## JOB
Reproduce each of the following lines word for word.

=== EXERCISE INPUTS ===

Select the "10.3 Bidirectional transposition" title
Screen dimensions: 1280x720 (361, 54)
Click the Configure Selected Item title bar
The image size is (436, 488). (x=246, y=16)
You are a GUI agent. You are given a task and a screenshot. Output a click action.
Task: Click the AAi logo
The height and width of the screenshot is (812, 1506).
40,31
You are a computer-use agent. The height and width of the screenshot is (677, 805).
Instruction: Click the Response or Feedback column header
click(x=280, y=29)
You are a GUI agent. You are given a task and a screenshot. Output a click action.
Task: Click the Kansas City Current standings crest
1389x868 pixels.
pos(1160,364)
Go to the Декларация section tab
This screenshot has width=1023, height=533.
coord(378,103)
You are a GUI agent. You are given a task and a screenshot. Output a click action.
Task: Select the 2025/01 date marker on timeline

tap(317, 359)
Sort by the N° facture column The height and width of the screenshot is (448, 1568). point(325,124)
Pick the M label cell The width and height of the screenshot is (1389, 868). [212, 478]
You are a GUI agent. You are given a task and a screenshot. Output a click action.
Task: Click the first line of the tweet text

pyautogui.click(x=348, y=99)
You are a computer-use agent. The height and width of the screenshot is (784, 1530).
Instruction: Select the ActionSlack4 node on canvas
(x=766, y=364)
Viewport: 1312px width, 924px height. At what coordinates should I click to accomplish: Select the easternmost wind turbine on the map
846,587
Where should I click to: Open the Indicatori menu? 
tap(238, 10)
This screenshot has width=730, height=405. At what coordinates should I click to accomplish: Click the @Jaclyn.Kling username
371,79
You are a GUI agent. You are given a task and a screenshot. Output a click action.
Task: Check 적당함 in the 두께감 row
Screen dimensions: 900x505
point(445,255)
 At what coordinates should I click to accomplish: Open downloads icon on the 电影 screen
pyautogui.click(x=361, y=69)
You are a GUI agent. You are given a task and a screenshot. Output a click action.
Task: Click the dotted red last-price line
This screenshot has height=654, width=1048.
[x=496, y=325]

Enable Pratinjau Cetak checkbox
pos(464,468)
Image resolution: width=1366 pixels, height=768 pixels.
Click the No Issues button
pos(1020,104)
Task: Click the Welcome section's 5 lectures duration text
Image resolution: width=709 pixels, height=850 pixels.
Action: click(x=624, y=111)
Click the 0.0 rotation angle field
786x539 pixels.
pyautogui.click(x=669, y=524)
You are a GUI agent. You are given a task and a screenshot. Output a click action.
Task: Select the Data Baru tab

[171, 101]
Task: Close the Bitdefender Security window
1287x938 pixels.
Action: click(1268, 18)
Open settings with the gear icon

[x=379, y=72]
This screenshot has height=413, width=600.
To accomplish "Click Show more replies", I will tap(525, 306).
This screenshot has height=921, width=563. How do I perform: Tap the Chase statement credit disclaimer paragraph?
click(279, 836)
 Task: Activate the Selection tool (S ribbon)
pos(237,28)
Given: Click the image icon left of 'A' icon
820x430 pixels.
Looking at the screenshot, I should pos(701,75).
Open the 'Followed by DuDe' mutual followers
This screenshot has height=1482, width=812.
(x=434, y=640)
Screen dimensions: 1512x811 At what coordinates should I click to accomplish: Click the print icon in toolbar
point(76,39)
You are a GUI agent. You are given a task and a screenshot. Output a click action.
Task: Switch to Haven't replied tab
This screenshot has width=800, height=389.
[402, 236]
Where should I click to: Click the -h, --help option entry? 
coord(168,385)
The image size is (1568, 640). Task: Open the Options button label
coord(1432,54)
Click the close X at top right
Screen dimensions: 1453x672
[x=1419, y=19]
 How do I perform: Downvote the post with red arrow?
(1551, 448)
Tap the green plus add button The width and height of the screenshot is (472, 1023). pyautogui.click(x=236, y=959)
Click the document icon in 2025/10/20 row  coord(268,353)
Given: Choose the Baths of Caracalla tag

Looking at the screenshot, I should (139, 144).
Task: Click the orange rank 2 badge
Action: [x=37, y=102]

===

## THE ANSWER
Select the "10.3 Bidirectional transposition" title
Screen dimensions: 1280x720 (361, 54)
Click the Configure Selected Item title bar
The image size is (436, 488). (x=246, y=16)
You are a GUI agent. You are given a task and a screenshot. Output a click action.
Task: Click the AAi logo
The height and width of the screenshot is (812, 1506).
40,31
You are a computer-use agent. The height and width of the screenshot is (677, 805).
Instruction: Click the Response or Feedback column header
click(x=280, y=29)
You are a GUI agent. You are given a task and a screenshot. Output a click action.
Task: Click the Kansas City Current standings crest
1389x868 pixels.
pos(1160,364)
Go to the Декларация section tab
This screenshot has width=1023, height=533.
coord(378,103)
You are a GUI agent. You are given a task and a screenshot. Output a click action.
Task: Select the 2025/01 date marker on timeline

tap(317, 359)
Sort by the N° facture column The height and width of the screenshot is (448, 1568). point(325,124)
Pick the M label cell The width and height of the screenshot is (1389, 868). [212, 478]
You are a GUI agent. You are given a task and a screenshot. Output a click action.
Task: Click the first line of the tweet text

pyautogui.click(x=348, y=99)
You are a computer-use agent. The height and width of the screenshot is (784, 1530).
Instruction: Select the ActionSlack4 node on canvas
(x=766, y=364)
Viewport: 1312px width, 924px height. At what coordinates should I click to accomplish: Select the easternmost wind turbine on the map
846,587
Where should I click to: Open the Indicatori menu? 
tap(238, 10)
This screenshot has width=730, height=405. At what coordinates should I click to accomplish: Click the @Jaclyn.Kling username
371,79
You are a GUI agent. You are given a task and a screenshot. Output a click action.
Task: Check 적당함 in the 두께감 row
Screen dimensions: 900x505
point(445,255)
 At what coordinates should I click to accomplish: Open downloads icon on the 电影 screen
pyautogui.click(x=361, y=69)
You are a GUI agent. You are given a task and a screenshot. Output a click action.
Task: Click the dotted red last-price line
This screenshot has height=654, width=1048.
[x=496, y=325]

Enable Pratinjau Cetak checkbox
pos(464,468)
Image resolution: width=1366 pixels, height=768 pixels.
Click the No Issues button
pos(1020,104)
Task: Click the Welcome section's 5 lectures duration text
Image resolution: width=709 pixels, height=850 pixels.
Action: click(x=624, y=111)
Click the 0.0 rotation angle field
786x539 pixels.
pyautogui.click(x=669, y=524)
You are a GUI agent. You are given a task and a screenshot. Output a click action.
Task: Select the Data Baru tab

[171, 101]
Task: Close the Bitdefender Security window
1287x938 pixels.
Action: click(1268, 18)
Open settings with the gear icon

[x=379, y=72]
This screenshot has height=413, width=600.
To accomplish "Click Show more replies", I will tap(525, 306).
This screenshot has height=921, width=563. How do I perform: Tap the Chase statement credit disclaimer paragraph?
click(279, 836)
 Task: Activate the Selection tool (S ribbon)
pos(237,28)
Given: Click the image icon left of 'A' icon
820x430 pixels.
Looking at the screenshot, I should pos(701,75).
Open the 'Followed by DuDe' mutual followers
This screenshot has height=1482, width=812.
(x=434, y=640)
Screen dimensions: 1512x811 At what coordinates should I click to accomplish: Click the print icon in toolbar
point(76,39)
You are a GUI agent. You are given a task and a screenshot. Output a click action.
Task: Switch to Haven't replied tab
This screenshot has width=800, height=389.
[402, 236]
Where should I click to: Click the -h, --help option entry? 
coord(168,385)
The image size is (1568, 640). Task: Open the Options button label
coord(1432,54)
Click the close X at top right
Screen dimensions: 1453x672
[x=1419, y=19]
 How do I perform: Downvote the post with red arrow?
(1551, 448)
Tap the green plus add button The width and height of the screenshot is (472, 1023). pyautogui.click(x=236, y=959)
Click the document icon in 2025/10/20 row  coord(268,353)
Given: Choose the Baths of Caracalla tag

Looking at the screenshot, I should (139, 144).
Task: Click the orange rank 2 badge
Action: [x=37, y=102]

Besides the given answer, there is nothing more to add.